As applications evolve, the data is bound to change. Fields are added or depreciated all the time, which makes using the data in data processing difficult. Properly labeling tables and columns with sensible descriptions and migration details is paramount.

"Lack of data is often never the problem in analytics; it's a lack of understanding data," said Yulin Chen, founding engineer at Connectly.ai.

Implement checkpoints

It's helpful to capture intermediate results calculated as part of long calculations into checkpoints or tombstones, Chen said. For example, in a function that aggregates order amount by date, the values can be stored into checkpoints once computed and then reused. This also reduces the time to re-execute failed pipelines by targeting re-execution starting from the last failed step. The pipeline should also make it easy to recompute some data when required.

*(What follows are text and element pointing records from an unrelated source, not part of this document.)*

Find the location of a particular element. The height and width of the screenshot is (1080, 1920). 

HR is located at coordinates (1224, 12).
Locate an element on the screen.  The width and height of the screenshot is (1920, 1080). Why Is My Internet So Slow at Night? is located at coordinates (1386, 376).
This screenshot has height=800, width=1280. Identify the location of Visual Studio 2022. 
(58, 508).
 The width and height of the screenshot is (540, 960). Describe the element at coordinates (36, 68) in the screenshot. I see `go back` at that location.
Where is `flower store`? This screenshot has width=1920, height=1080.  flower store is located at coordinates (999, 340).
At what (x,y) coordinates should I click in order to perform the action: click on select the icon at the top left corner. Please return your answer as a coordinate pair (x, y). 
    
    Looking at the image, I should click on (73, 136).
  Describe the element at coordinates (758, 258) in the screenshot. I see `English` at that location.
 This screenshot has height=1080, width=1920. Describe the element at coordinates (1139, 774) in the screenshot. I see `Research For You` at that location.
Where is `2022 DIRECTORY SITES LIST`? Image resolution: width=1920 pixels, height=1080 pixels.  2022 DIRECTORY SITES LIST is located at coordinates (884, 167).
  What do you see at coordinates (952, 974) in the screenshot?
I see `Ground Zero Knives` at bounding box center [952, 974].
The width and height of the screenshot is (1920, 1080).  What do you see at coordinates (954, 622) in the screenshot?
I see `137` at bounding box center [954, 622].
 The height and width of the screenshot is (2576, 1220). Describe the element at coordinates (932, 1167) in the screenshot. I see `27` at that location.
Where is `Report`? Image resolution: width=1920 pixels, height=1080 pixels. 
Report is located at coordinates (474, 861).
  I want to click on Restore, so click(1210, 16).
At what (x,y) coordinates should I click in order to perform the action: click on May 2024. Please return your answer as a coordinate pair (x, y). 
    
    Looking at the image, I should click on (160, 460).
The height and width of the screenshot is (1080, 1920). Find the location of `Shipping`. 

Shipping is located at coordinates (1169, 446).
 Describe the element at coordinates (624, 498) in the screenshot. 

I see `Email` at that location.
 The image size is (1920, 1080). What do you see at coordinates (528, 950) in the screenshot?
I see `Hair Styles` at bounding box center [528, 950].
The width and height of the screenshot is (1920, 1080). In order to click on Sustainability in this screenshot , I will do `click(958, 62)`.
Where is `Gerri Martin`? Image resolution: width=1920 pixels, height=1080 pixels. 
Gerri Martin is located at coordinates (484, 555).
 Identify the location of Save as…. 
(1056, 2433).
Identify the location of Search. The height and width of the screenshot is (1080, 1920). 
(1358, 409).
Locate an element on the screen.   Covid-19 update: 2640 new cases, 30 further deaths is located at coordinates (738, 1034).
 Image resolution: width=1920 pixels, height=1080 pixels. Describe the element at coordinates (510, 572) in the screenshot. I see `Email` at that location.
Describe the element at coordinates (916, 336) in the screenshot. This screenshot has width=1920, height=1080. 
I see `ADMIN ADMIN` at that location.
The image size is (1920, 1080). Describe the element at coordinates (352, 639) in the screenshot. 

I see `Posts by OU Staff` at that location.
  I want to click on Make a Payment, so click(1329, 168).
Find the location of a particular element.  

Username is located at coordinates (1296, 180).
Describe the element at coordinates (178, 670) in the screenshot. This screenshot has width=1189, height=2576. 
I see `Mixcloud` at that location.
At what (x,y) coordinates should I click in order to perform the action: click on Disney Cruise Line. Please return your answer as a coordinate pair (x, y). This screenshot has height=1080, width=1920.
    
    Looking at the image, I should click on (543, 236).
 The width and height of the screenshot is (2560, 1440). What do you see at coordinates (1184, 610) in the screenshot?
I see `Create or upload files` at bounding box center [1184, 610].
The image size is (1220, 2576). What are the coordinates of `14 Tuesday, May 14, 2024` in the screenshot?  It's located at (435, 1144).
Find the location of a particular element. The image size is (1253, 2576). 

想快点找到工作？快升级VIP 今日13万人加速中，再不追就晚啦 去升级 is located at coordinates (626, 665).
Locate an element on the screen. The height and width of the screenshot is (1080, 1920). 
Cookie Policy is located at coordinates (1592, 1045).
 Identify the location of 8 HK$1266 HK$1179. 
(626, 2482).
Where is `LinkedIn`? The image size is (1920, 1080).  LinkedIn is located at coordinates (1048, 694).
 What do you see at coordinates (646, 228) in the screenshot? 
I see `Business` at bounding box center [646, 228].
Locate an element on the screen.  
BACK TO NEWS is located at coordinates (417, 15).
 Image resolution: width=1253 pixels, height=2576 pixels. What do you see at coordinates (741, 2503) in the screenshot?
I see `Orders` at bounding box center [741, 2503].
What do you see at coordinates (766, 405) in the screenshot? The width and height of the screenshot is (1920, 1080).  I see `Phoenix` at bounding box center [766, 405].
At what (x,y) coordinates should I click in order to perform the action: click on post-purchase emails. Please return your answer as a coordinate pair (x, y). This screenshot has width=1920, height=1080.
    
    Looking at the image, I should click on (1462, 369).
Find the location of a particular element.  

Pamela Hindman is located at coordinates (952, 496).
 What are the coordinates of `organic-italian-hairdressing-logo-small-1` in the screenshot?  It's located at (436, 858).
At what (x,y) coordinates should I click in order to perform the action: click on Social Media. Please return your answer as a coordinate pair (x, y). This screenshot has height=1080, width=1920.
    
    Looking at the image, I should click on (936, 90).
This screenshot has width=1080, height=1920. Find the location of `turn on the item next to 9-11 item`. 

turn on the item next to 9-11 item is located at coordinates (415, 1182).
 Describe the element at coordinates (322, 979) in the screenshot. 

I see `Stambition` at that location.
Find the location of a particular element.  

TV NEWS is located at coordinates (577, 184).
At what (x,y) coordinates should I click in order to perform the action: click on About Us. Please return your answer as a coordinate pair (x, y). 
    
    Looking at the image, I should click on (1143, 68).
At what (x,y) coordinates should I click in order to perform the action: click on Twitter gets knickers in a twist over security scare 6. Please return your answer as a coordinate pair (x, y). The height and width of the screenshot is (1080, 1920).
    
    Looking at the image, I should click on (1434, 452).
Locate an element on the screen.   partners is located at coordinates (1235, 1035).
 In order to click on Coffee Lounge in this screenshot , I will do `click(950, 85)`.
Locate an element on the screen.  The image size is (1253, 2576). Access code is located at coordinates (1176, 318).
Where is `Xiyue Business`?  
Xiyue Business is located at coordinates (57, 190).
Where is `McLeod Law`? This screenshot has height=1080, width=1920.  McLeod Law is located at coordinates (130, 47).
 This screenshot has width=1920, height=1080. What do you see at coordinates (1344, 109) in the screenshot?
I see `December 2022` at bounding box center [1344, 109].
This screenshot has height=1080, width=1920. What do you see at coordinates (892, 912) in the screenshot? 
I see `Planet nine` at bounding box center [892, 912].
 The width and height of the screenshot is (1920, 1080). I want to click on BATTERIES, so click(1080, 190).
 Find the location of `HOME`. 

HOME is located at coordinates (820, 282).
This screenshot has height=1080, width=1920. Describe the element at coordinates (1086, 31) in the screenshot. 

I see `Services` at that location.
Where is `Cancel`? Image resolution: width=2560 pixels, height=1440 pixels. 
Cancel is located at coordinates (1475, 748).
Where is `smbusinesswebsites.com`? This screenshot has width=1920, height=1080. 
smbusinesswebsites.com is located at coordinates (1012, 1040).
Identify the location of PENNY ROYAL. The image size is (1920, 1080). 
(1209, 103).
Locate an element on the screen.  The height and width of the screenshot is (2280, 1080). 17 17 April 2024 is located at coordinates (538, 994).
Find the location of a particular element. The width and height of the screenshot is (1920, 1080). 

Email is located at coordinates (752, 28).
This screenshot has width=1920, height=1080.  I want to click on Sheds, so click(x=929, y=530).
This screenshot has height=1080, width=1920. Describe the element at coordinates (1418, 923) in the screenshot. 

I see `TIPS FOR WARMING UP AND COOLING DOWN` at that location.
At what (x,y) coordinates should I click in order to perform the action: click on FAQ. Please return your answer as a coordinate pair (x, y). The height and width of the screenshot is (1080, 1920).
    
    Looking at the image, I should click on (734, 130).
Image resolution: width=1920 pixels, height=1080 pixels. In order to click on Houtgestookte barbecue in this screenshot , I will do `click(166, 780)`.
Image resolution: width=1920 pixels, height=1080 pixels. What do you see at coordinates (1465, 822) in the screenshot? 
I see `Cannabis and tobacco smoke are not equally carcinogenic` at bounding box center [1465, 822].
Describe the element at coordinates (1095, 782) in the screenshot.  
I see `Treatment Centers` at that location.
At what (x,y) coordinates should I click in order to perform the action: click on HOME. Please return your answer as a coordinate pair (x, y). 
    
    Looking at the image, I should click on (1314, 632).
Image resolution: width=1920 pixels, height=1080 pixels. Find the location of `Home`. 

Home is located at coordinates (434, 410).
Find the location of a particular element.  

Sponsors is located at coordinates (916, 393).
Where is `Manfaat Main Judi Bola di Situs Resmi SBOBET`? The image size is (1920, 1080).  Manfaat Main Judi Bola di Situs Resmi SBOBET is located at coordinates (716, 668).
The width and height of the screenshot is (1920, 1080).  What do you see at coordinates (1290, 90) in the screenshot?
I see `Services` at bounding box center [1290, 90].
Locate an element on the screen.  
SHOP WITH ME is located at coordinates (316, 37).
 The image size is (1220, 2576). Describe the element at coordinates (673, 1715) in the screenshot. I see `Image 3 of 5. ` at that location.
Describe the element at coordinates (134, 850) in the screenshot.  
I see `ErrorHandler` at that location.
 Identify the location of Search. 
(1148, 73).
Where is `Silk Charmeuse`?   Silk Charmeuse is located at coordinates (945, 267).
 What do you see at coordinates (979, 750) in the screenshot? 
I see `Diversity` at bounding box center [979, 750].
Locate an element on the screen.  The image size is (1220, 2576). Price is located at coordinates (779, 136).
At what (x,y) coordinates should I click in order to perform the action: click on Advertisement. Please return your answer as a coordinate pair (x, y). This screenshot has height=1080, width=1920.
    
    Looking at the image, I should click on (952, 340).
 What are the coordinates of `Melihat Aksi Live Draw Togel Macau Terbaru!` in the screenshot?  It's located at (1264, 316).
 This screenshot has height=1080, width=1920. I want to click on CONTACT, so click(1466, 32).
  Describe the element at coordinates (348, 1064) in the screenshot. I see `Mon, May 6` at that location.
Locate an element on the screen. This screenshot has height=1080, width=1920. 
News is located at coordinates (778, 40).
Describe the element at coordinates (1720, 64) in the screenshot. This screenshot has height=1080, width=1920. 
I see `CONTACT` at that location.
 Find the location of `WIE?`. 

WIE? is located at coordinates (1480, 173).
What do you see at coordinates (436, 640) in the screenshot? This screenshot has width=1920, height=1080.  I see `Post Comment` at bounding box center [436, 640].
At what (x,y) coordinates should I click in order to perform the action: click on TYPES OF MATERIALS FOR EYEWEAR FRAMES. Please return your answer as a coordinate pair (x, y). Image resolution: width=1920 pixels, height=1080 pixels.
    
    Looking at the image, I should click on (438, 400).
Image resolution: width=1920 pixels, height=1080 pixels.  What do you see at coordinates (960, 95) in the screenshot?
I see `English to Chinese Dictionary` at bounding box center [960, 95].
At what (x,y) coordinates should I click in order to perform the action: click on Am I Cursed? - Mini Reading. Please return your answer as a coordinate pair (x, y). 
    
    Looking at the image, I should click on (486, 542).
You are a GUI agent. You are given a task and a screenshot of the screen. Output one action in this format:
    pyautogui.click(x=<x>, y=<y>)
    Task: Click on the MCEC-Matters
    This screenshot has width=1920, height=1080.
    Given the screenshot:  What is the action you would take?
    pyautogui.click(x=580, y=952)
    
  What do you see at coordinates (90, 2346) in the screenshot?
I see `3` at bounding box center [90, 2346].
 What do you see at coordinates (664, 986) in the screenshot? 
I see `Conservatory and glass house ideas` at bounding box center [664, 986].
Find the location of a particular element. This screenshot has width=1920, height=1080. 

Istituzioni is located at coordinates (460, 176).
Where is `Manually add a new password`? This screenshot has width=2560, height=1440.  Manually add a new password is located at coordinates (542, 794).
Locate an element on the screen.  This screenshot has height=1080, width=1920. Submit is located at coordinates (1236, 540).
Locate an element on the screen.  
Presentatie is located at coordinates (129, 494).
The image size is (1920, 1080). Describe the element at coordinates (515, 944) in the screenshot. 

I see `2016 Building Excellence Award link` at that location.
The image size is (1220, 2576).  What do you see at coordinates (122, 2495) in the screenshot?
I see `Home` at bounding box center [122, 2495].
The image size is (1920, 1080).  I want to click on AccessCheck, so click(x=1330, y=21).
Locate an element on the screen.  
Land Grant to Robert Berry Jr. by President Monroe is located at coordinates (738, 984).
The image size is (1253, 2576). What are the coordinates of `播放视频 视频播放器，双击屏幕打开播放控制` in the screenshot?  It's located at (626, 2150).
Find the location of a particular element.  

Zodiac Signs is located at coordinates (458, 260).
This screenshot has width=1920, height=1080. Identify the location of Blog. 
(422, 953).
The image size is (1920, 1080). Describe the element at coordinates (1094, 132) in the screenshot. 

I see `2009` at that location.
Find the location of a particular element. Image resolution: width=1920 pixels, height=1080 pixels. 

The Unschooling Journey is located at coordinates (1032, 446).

Componentized ingestion pipelines

Data engineering teams can also benefit from building up a rich stable of vetted data processing components. These empower frontline data teams to adapt to changing environments without the need for massive overhauls. It is also important to translate the technical benefits of this approach into business value to maintain support for the initiatives.

"Consider component-based or templated ingestion pipelines to ensure quality, but allow for configuration by the data teams," said Tina Sebert, chief analytics officer at Infostretch, a digital engineering services firm.

Maintain data context

It is essential to keep track of the specific uses and context around data throughout the data pipeline and let each unit define what data quality means for each business concept. Apply and enforce those standards before data enters the pipeline. Then, the pipeline's job is to make sure that data context is maintained as the data flows.

"As soon as a piece of data becomes a row and not a business concept, it becomes irrelevant," said Tyler Russell, chief architect at Claravine, a data integrity platform.

Plan for change

Data pipeline processes frequently deliver data to a data lake where the data typically resides in a text format structure. Updates to individual records in the data lake could easily result in what could be viewed as a duplicate of previously delivered data. It is essential to have logic in place that ensures that data consumption reflects the most up-to-date record in a nonduplicate fashion.

Incorporating logic is also important for managing change data capture, said Craig Kelly, vice president of analytics at Syntax. Change data capture identifies and captures changes in a database then applies it throughout the enterprise.

Pitfalls of the data pipeline process

Teams should be aware of some pitfalls around implementing and refining a data pipeline process. The top pitfall is not fully understanding the downstream user requirements for the data, Rudy said.

"People tend to get deep into the technology and how it will work and forget there are use cases for the data that created the need for the pipeline in the first place," she said.

Start by understanding how data is connected to the organization and how users intend to transform and use the data to achieve their objectives. Using that feedback in the planning process will help prevent unhappy data customers and limit rework and wasted effort for the technology team.

It's common for organizations to underestimate the time to build out the data pipeline process, said Todd Bellemare, senior vice president of strategic solutions at Definitive Healthcare. Project management, engineering and data subject matter experts should work together to improve planning accuracy and recalibrate plans when required, recommended Bellemare. It is also advisable to add additional time for unexpected problems to keep expectations reasonable.

Organizations need to be wary of unrealistic expectations that fail to deliver and kill enthusiasm for building out a data pipeline.

"Often implementations of data pipelines start with their scope being too aggressive and trying to boil the ocean," Kelly said. "It is better to start small with a few data sources and ensure that the process you have in place is sound first, and then build around that."